I think and think and think, but seriously. I don’t even think I know myself enough to know what makes me unique. I’ve been so caught up up to this point trying to become what other people expect me to be, adapting to whomever I’m with, and trying as much as possible to please those around me. It was the everlasting quest for approval that I never got to realize.

So here I am, posting this blog. Not knowing what to do, or if I’m even actually fit to do anything at all. And so goes the result of my self-reflection. Nothing but annoyance at my own inadequacy.

In sync <3

Somewhere in Siquijor, on some random beach, sitting beside some campfire, eating some barbecued chicken, is the man that I’ve come to love.
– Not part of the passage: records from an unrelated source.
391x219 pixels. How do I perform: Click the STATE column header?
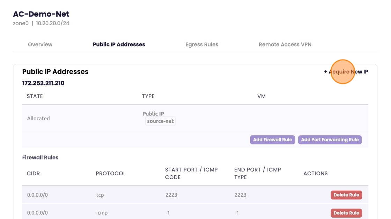click(x=35, y=96)
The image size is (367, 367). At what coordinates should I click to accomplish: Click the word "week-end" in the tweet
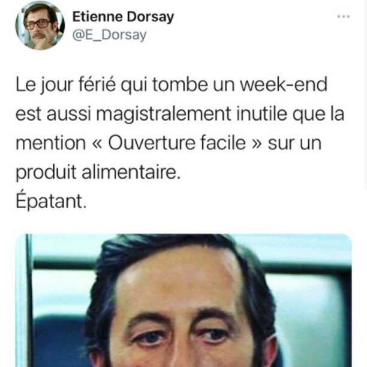284,85
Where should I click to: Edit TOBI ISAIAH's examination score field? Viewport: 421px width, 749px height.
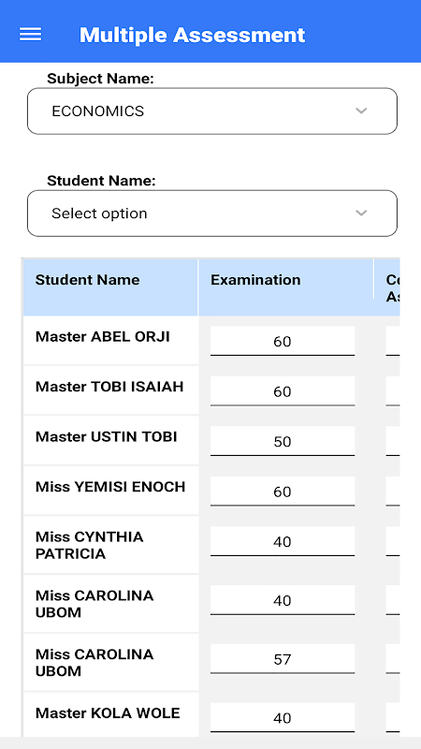(283, 391)
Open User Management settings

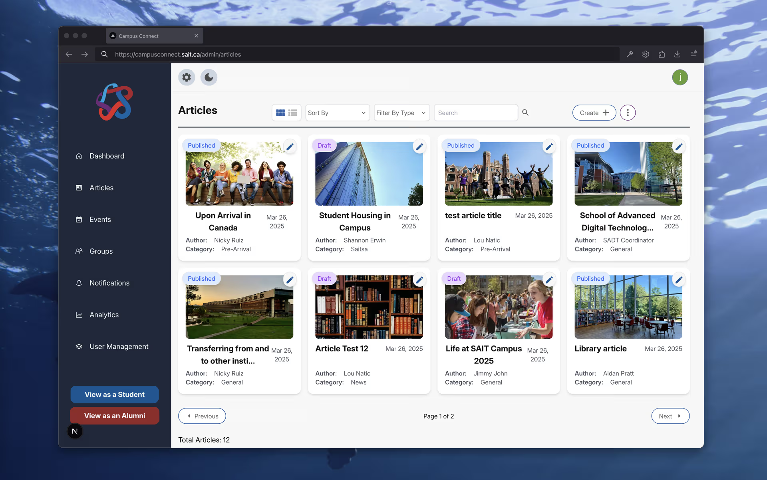coord(119,346)
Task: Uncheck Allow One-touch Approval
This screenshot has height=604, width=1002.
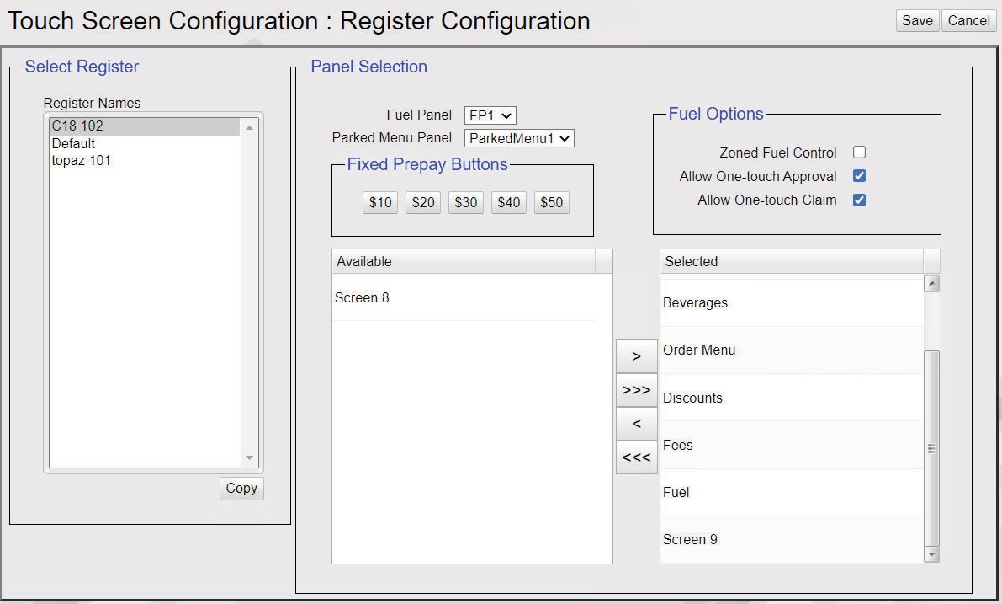Action: click(x=860, y=176)
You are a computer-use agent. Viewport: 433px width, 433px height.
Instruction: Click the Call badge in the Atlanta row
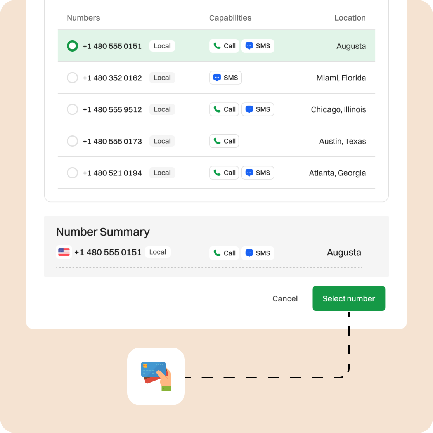[x=224, y=173]
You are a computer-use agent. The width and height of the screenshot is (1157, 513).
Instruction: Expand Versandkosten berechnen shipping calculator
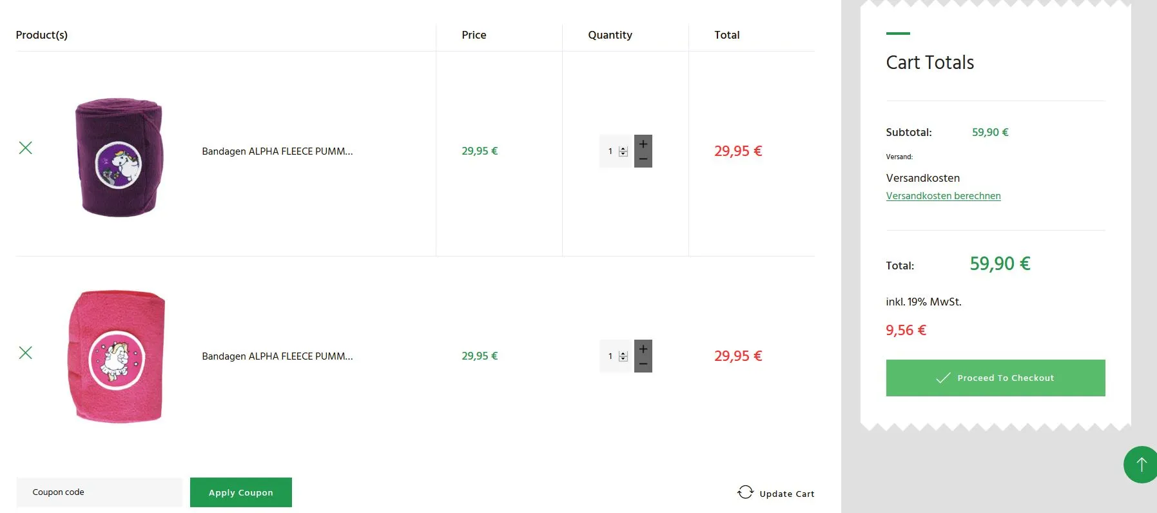click(x=943, y=196)
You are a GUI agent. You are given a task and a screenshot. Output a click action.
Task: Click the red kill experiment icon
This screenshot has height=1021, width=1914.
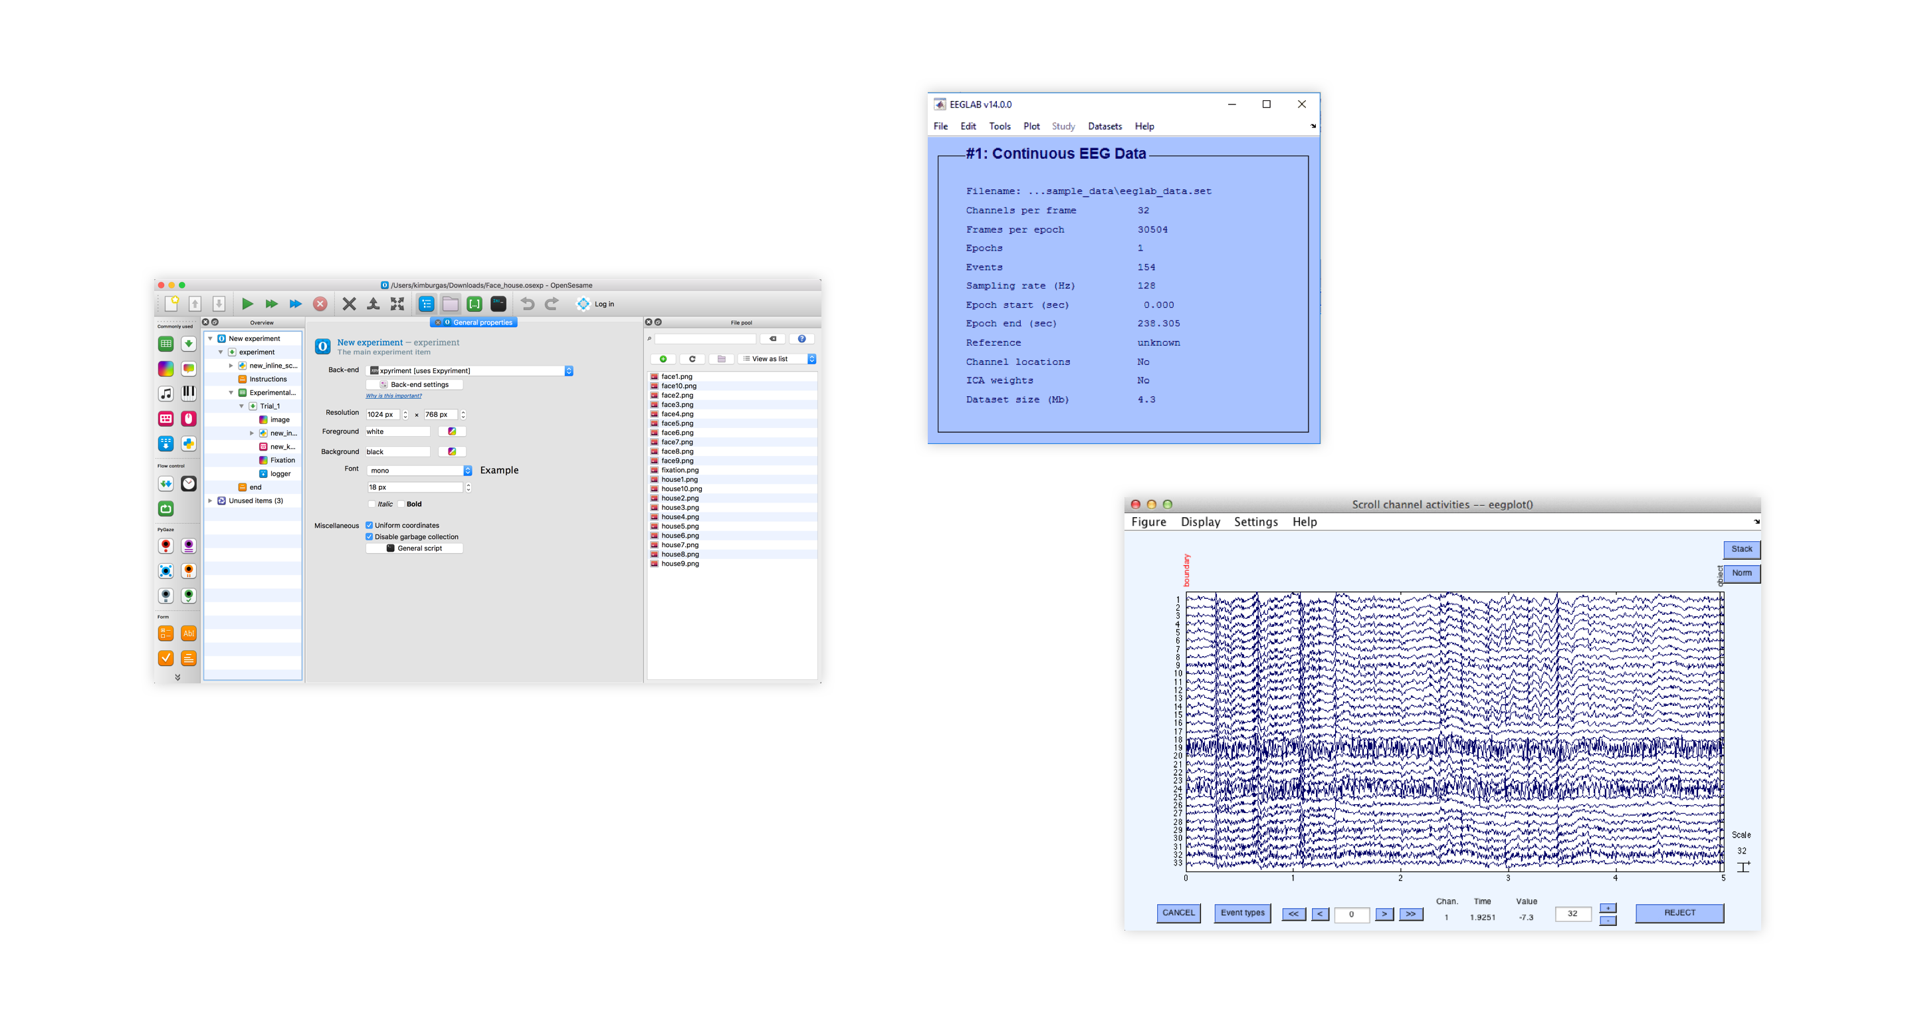pyautogui.click(x=320, y=304)
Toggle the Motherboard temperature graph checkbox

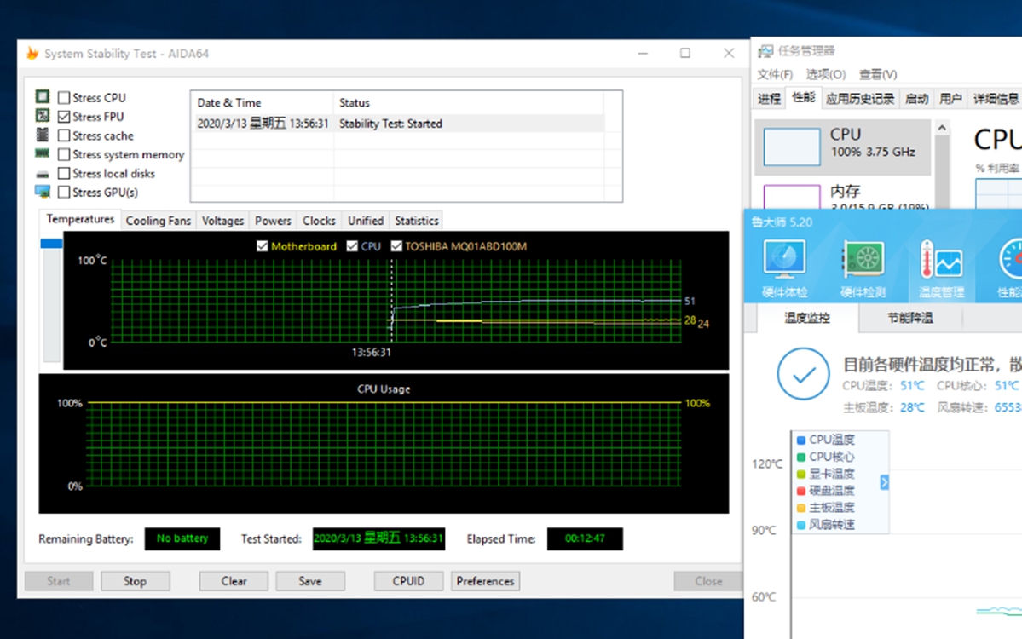pos(263,246)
It hasn’t even been half of a week since we were together last, but it feels like its been such a long time. Its not a wonder. After all, we spend whatever moment we can together; given that we really have to make the most of our time. (two weeks and three days left)

So right now, he’s there. I’m here, lying on my couch, watching American Idol 11. For some reason, every song is a love song, and so, every song reminds me of him… Like the cheesy person that I feel like because of him.

Funny thing is that at the exact moment that I decided that I wanted to send him a message, just to tell him I miss him and all that jazz, I got a message from him telling me the exact same thing that I meant to text to him.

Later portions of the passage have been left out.